Category Archives: TTM

A Paraphrase of The Third Manifesto

The Third Manifesto by C. J. Date and Hugh Darwen is the culmination of more than two decades of work on defining a foundation for the future of managing data. The authors view SQL and the relational database management systems that use it as deeply flawed, and have set down their views on a language to address those flaws. The title reflects two prior attempts (manifestos) by other authors.

The intention here is to paraphrase, generalise and shorten the wording and to use terminology familiar to a general IT audience, while retaining the original intent, meaning and numbering. This has involved some reorganisation and some inclusion of background material from other writings to ensure that the all the terms used can be understood within one document.

Read more

2 Comments

Filed under Rationale, TTM

Alice and the Relational Algebra

This is a summary largely based on the ‘Alice’ book: http://webdam.inria.fr/Alice/.

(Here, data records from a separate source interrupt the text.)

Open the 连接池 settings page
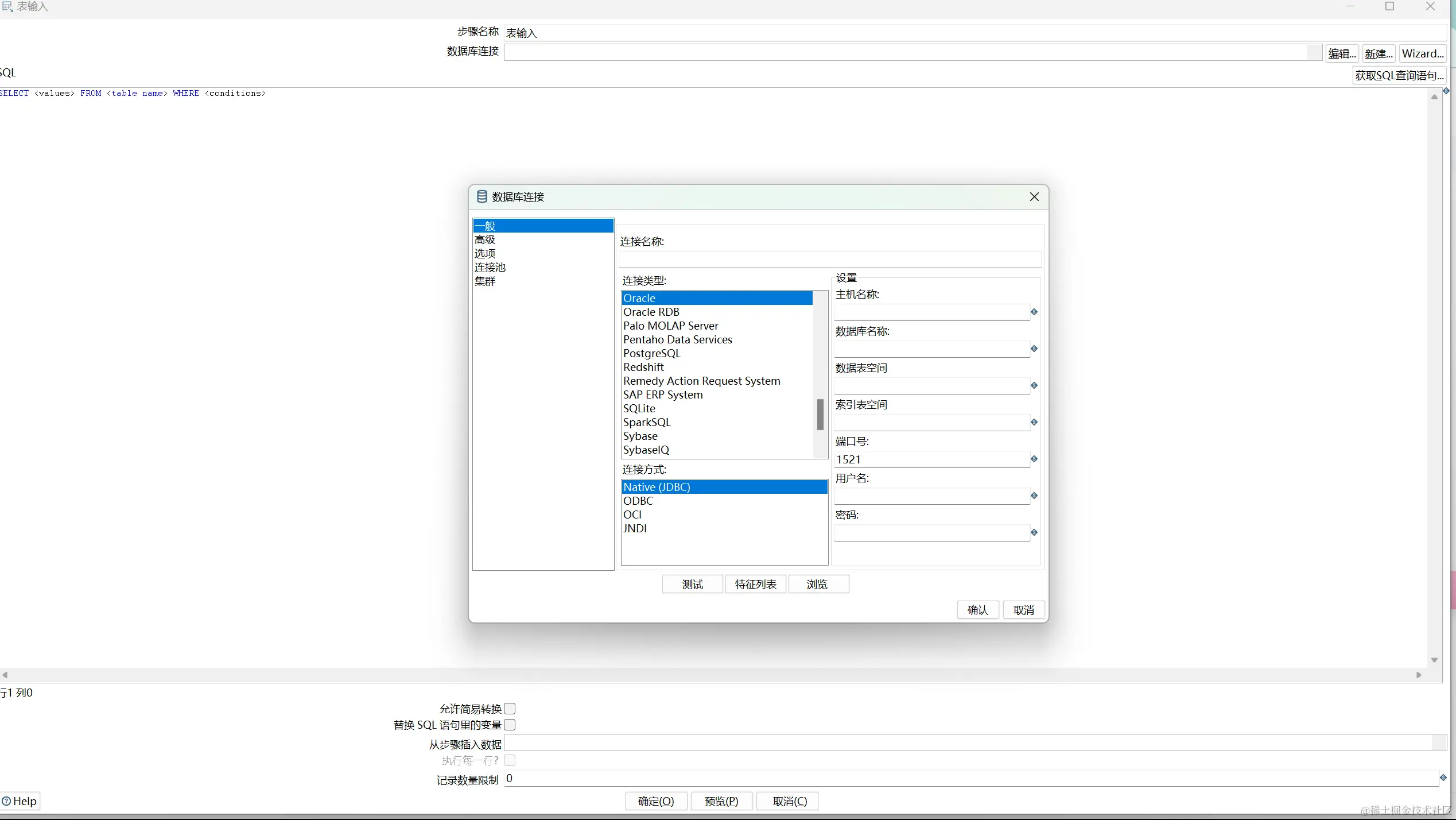The height and width of the screenshot is (820, 1456). pos(490,268)
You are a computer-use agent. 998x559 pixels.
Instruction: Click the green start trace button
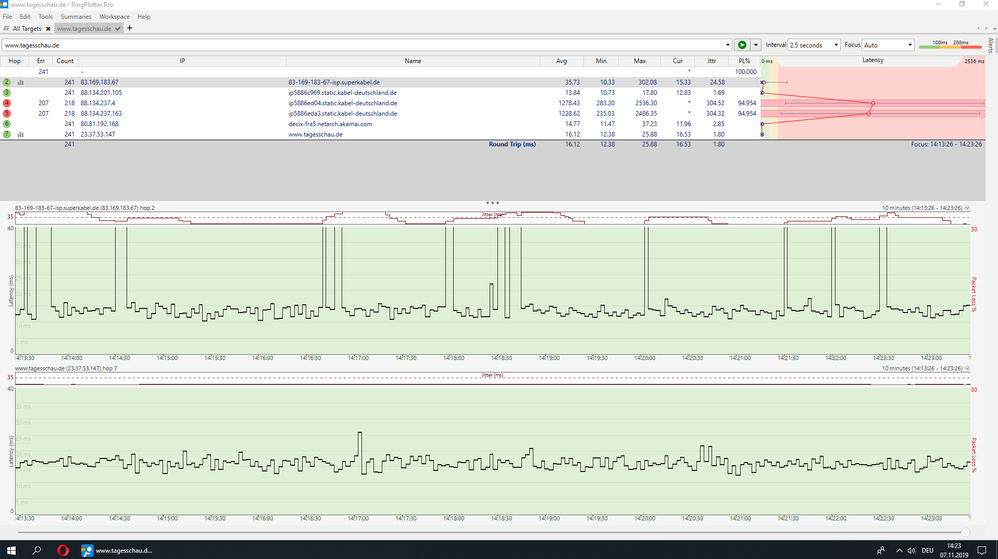pos(741,45)
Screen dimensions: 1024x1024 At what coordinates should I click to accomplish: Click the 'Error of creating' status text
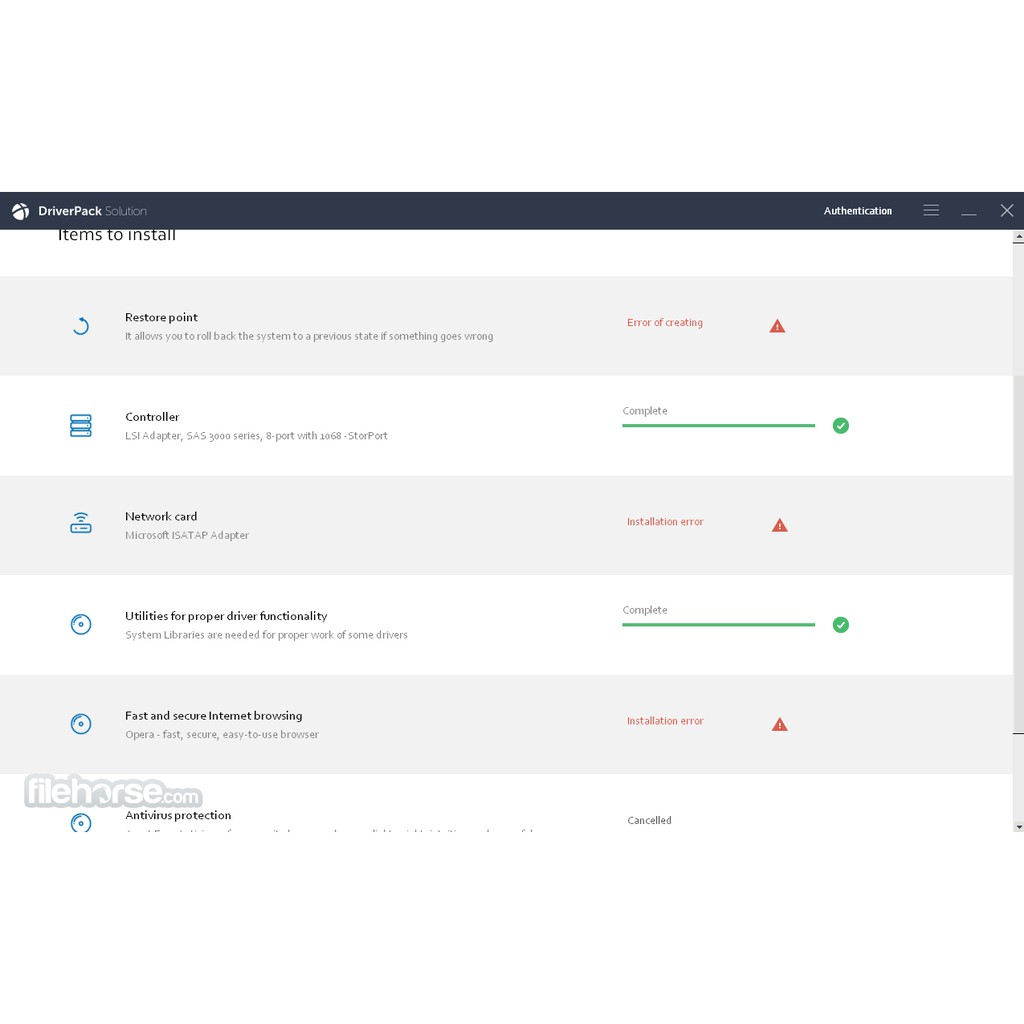coord(665,323)
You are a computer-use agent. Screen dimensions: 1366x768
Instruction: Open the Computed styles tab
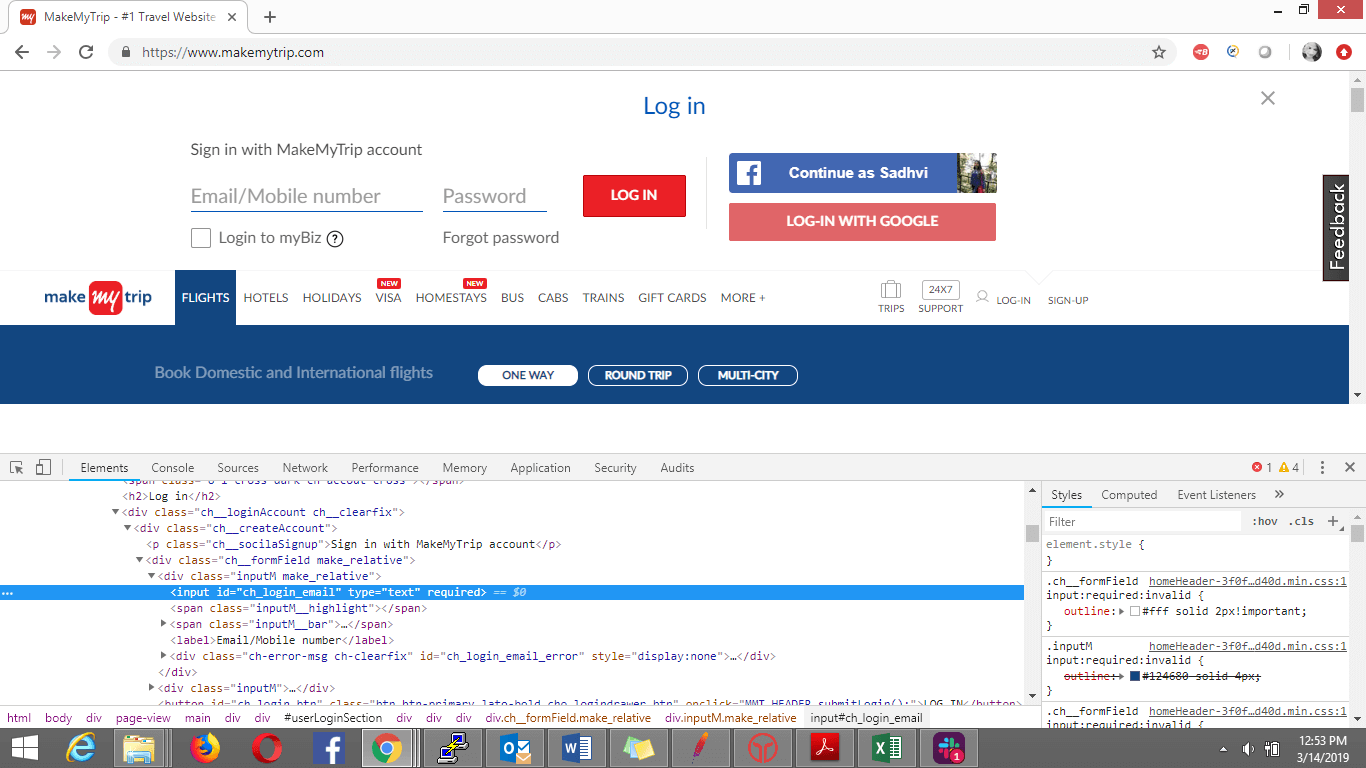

The non-redundant set of operations for a maximally effective Relational Algebra that is restricted to safe, domain independent, non-recursive, type safe queries is:

  • Select (restrict/where)
  • Project
  • Rename
  • Join (natural)
  • Union

This set is referred to as SPRJU. This set is incomplete but ‘safe’ because it excludes negation. It can be completed by adding:

  • Minus (set difference).

This set could be referred to as SPRJUM, and from this foundation all the other operations of the Relational Algebra can be created. That includes other set operations, and other kinds of join such as Antijoin or Not Matching.

To this the authors propose the addition of

  • While (recursion)

The complete set could be referred to as SPRJUMW. It is able to handle recursive joins, similar to the SQL Recursive Common Table Expression.

This is the endpoint for domain-independent queries. There is nothing to add (or take away). This is a complete Relational Algebra, capable of the full range of safe, domain-independent queries (including recursive queries).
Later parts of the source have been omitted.